── Extracted material ──
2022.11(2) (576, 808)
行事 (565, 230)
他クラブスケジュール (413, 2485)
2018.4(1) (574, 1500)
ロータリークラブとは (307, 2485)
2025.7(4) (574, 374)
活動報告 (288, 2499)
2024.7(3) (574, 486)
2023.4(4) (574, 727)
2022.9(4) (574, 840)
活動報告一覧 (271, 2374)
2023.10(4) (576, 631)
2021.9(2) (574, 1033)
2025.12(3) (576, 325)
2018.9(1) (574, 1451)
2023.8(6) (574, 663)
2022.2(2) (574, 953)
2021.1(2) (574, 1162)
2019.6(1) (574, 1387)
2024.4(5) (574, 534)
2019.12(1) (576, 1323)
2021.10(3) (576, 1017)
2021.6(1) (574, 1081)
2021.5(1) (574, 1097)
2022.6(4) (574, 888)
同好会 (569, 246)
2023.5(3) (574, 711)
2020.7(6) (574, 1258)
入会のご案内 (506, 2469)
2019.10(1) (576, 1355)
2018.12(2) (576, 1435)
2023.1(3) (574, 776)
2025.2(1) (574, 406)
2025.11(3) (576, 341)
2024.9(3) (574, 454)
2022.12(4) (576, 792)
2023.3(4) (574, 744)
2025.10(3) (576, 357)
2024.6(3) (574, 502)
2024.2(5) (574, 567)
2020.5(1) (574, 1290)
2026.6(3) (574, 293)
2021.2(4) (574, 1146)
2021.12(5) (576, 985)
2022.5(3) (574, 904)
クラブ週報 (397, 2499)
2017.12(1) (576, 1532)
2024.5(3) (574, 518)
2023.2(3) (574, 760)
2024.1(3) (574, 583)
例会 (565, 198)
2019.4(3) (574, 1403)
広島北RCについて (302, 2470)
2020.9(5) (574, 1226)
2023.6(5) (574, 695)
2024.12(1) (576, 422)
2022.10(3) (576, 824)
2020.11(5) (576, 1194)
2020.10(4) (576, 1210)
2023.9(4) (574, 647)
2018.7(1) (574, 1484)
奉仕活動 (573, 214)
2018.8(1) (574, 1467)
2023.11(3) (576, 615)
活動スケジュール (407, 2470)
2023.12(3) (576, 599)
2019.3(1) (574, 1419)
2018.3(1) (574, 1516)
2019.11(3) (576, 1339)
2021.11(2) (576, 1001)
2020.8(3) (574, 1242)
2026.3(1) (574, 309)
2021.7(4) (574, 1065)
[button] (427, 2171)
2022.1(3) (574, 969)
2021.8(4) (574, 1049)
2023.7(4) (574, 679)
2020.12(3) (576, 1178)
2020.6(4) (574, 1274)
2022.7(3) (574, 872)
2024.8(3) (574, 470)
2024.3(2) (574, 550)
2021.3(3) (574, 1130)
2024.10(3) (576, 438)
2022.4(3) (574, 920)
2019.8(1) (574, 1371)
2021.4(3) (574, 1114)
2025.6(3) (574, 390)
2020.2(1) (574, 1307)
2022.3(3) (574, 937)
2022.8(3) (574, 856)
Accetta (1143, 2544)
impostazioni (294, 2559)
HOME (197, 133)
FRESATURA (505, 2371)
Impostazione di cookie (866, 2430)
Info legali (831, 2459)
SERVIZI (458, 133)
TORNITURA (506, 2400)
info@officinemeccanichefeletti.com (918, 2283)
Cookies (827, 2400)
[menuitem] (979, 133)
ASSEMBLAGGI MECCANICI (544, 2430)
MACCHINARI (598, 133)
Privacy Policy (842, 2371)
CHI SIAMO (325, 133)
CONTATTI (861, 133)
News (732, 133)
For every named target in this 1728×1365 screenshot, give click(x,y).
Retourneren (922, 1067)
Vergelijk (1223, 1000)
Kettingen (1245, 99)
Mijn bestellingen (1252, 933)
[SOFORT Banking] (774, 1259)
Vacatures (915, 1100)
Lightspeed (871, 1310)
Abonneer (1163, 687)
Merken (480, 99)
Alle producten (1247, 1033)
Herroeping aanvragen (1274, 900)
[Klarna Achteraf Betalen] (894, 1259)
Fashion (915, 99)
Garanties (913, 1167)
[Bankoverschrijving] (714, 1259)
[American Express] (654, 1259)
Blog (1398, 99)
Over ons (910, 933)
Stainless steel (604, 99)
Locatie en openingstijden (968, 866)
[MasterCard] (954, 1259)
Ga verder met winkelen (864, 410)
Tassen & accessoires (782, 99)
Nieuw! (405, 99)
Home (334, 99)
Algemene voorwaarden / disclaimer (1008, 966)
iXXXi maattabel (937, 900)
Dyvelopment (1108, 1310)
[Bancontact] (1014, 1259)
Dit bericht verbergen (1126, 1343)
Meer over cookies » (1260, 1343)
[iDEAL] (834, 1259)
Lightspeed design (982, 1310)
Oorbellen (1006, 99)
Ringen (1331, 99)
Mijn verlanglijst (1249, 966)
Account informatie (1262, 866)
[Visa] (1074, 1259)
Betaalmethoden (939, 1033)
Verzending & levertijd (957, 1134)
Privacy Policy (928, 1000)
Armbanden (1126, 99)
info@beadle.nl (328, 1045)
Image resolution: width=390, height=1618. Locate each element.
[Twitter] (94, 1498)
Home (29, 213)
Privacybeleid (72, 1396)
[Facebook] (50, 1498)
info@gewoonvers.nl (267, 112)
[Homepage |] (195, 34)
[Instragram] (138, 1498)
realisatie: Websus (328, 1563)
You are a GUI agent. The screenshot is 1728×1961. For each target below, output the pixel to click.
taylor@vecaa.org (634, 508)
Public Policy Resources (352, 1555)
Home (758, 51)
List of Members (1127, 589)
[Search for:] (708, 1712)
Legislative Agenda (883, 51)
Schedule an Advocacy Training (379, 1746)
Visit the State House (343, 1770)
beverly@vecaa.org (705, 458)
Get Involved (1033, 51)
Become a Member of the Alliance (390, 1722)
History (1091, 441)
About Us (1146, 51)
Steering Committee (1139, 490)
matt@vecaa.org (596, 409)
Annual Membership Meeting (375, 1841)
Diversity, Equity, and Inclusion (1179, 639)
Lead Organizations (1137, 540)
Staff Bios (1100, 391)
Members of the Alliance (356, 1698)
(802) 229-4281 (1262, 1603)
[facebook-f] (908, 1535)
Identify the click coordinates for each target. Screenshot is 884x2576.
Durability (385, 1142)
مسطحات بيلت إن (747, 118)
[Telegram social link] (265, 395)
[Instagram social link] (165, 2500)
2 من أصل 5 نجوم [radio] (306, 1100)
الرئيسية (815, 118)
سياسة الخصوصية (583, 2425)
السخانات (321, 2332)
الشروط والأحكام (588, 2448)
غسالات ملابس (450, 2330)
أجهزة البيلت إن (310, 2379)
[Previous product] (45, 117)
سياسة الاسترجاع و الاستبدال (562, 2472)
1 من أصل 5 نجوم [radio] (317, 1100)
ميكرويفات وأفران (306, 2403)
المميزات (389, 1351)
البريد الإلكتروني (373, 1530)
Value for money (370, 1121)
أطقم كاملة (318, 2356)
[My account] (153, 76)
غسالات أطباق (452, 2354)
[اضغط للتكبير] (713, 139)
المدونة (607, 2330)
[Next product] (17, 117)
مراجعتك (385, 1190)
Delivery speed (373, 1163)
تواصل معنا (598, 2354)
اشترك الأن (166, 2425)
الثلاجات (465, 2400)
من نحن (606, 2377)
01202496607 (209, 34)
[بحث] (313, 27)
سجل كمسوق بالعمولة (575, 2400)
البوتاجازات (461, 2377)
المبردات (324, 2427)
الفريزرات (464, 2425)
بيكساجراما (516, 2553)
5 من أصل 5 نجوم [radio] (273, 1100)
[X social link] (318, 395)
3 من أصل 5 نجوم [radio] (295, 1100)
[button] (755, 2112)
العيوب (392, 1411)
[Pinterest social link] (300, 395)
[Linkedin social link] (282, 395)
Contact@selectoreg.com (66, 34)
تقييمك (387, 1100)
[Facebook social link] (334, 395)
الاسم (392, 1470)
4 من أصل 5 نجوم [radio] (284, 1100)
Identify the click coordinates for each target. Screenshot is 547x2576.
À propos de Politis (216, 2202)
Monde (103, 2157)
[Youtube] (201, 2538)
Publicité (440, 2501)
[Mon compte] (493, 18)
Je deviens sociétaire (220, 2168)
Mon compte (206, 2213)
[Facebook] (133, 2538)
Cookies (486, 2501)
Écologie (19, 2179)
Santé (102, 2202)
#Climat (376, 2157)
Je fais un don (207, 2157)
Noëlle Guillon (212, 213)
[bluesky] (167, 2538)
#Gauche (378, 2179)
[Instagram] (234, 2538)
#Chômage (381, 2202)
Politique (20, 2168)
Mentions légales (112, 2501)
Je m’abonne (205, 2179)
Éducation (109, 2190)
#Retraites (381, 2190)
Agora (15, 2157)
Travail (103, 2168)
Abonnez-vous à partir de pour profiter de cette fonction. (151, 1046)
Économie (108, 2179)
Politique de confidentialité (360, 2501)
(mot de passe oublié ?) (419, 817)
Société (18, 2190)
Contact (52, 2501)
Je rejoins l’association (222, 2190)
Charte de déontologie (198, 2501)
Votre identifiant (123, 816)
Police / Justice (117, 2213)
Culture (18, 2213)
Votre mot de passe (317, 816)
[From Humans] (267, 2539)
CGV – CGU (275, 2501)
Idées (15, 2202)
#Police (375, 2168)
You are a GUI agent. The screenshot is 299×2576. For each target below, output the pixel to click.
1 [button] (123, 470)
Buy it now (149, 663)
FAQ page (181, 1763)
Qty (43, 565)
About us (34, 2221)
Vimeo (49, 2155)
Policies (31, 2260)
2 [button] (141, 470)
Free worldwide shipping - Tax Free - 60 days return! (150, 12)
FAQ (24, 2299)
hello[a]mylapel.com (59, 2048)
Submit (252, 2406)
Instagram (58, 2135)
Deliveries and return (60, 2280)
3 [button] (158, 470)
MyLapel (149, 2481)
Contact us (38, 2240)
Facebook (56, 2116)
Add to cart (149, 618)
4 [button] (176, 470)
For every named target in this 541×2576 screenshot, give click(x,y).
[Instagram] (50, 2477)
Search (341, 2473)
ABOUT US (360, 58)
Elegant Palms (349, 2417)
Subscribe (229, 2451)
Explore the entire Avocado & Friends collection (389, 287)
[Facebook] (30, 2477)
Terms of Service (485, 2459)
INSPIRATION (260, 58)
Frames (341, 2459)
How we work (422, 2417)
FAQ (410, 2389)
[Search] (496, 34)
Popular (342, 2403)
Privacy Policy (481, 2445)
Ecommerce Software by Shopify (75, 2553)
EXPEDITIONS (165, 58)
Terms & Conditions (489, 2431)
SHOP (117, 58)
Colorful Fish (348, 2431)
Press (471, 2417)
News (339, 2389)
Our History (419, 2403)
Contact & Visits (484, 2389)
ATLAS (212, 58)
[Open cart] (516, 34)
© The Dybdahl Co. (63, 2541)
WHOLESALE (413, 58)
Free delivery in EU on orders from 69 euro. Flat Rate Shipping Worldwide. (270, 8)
───
▸ **Required action**:
From the top of the material above, please transcribe each line exactly. Include the line with "2022.2(2) (574, 953)" and end there.

▸ **Answer to the exercise**:
2022.11(2) (576, 808)
行事 (565, 230)
他クラブスケジュール (413, 2485)
2018.4(1) (574, 1500)
ロータリークラブとは (307, 2485)
2025.7(4) (574, 374)
活動報告 (288, 2499)
2024.7(3) (574, 486)
2023.4(4) (574, 727)
2022.9(4) (574, 840)
活動報告一覧 (271, 2374)
2023.10(4) (576, 631)
2021.9(2) (574, 1033)
2025.12(3) (576, 325)
2018.9(1) (574, 1451)
2023.8(6) (574, 663)
2022.2(2) (574, 953)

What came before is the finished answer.